### Listing
....

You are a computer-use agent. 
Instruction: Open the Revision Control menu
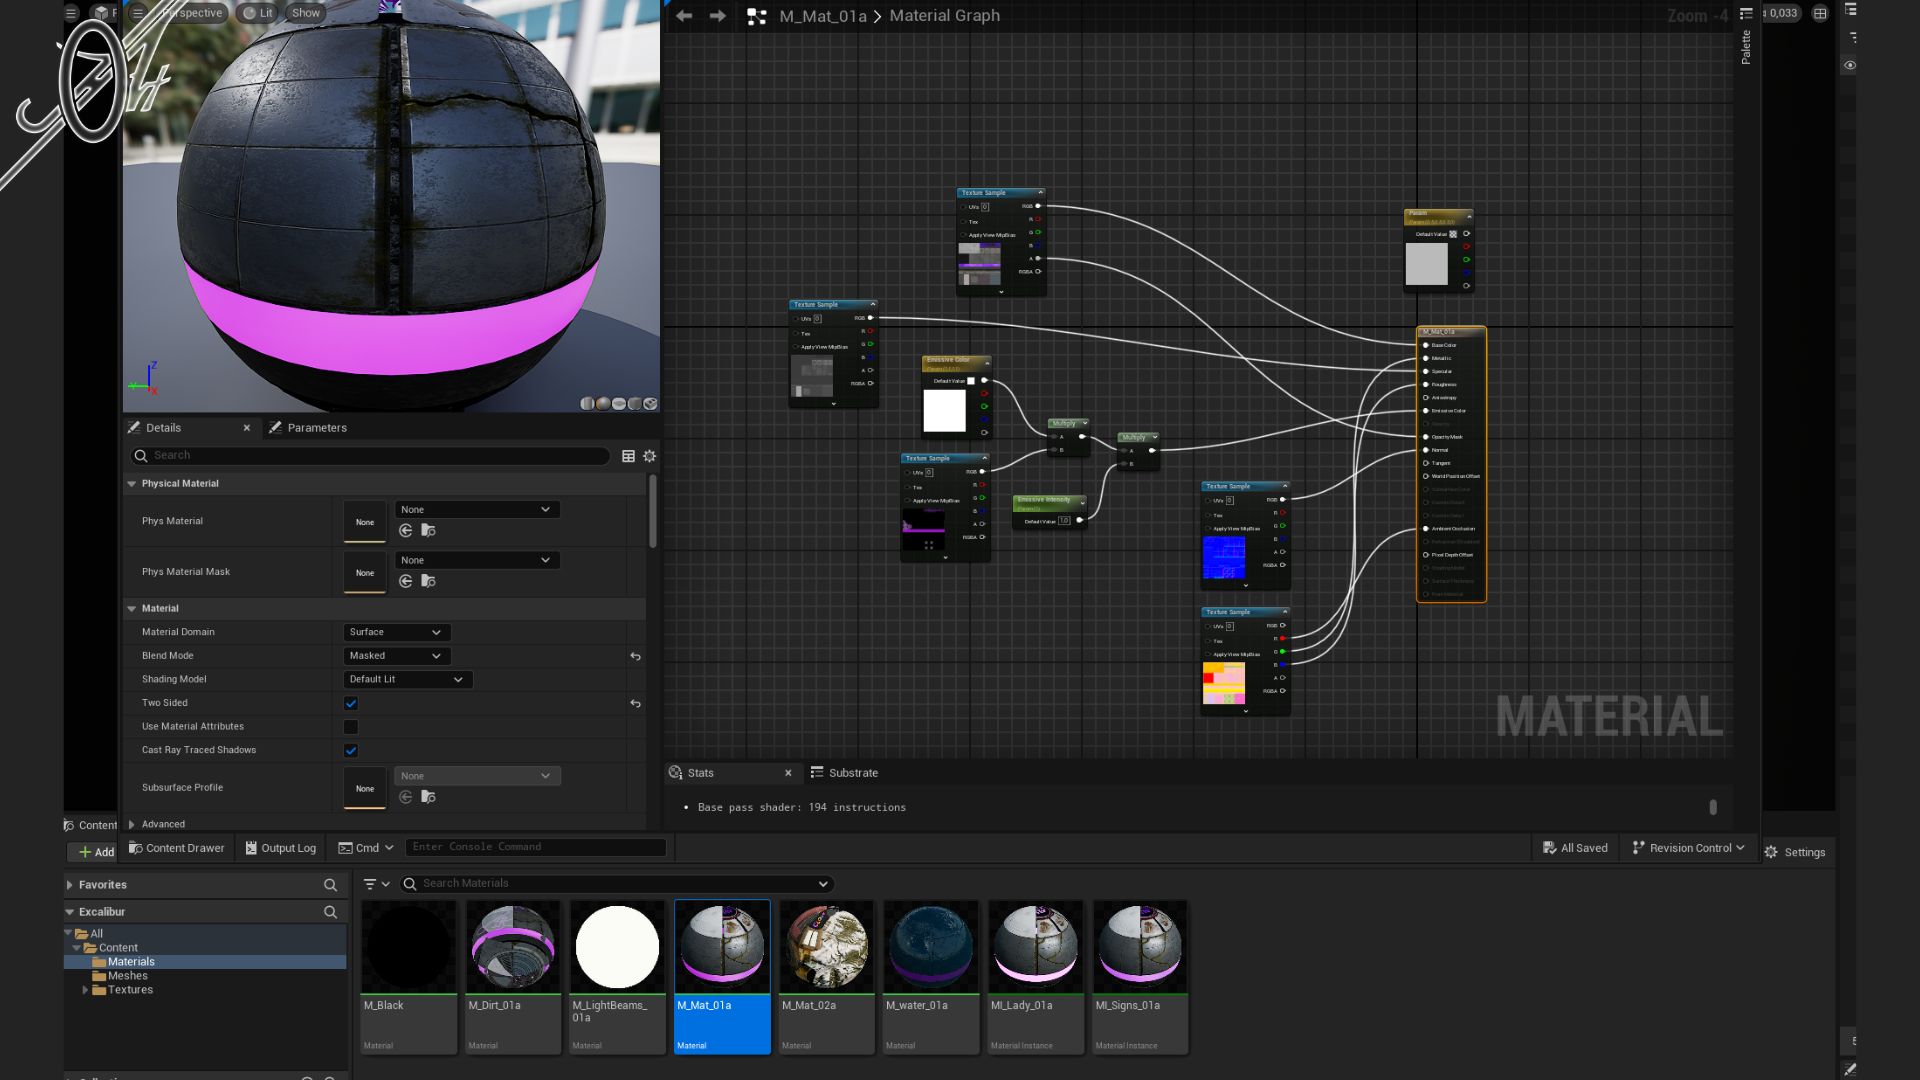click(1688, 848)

....

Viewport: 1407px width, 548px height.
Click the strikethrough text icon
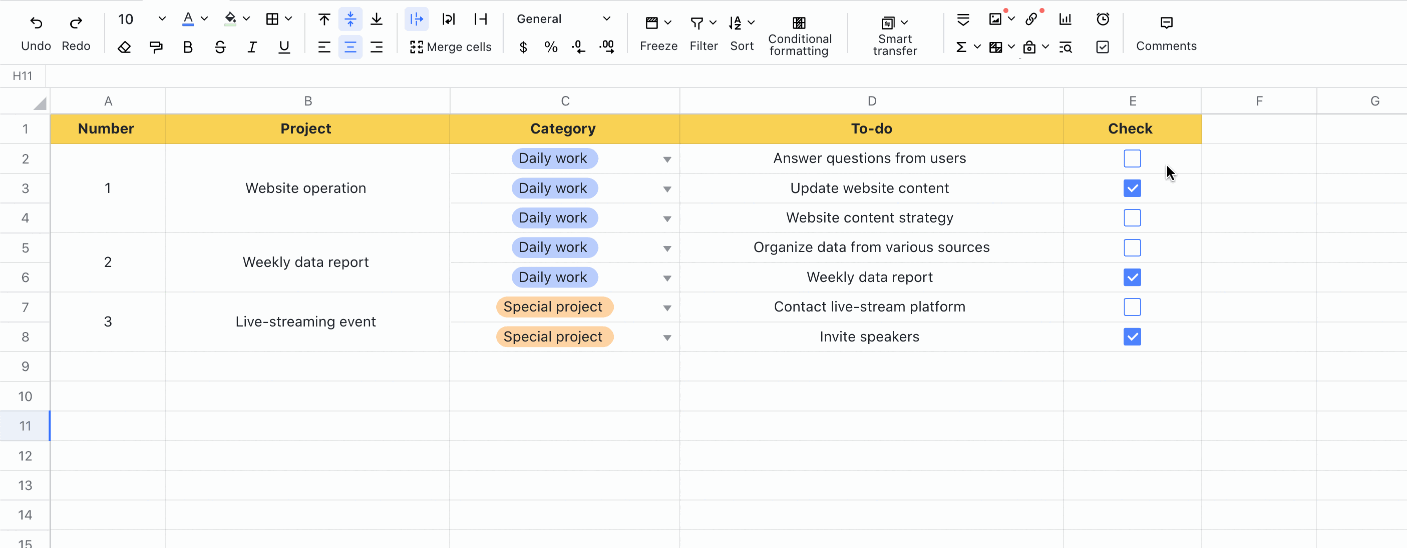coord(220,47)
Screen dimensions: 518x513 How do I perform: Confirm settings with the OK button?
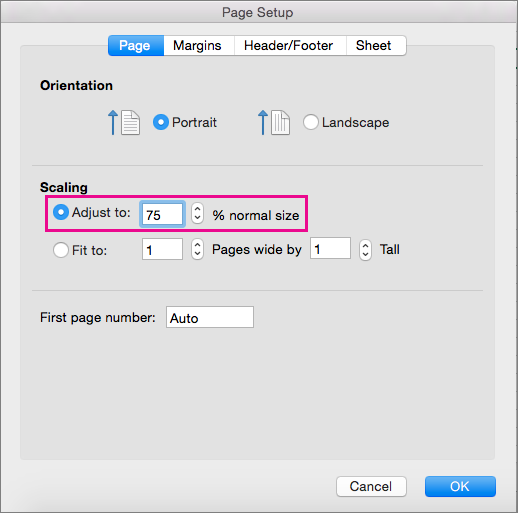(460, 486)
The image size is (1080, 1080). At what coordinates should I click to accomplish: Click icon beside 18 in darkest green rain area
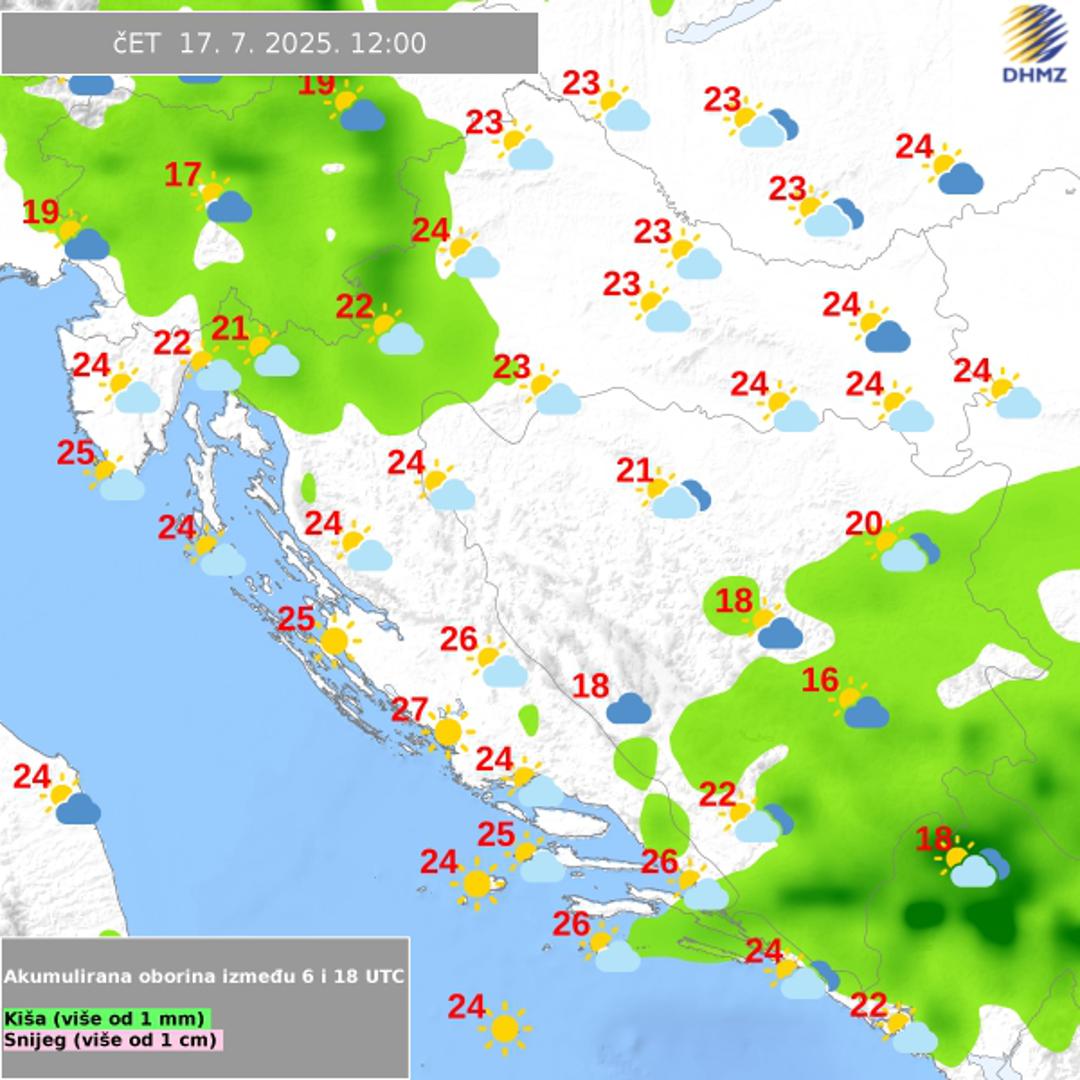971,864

....

### Objective
Express the records from the line with "You are a computer-use agent." up to and including the line with "click(1688, 848)" as a two-column CSV with columns named ask and response. Put one row per record, quote each field, replace line breaks with spaces, and leave out the pictures.

### Output for this exercise
ask,response
"You are a computer-use agent. Instruction: Open the Revision Control menu","click(1688, 848)"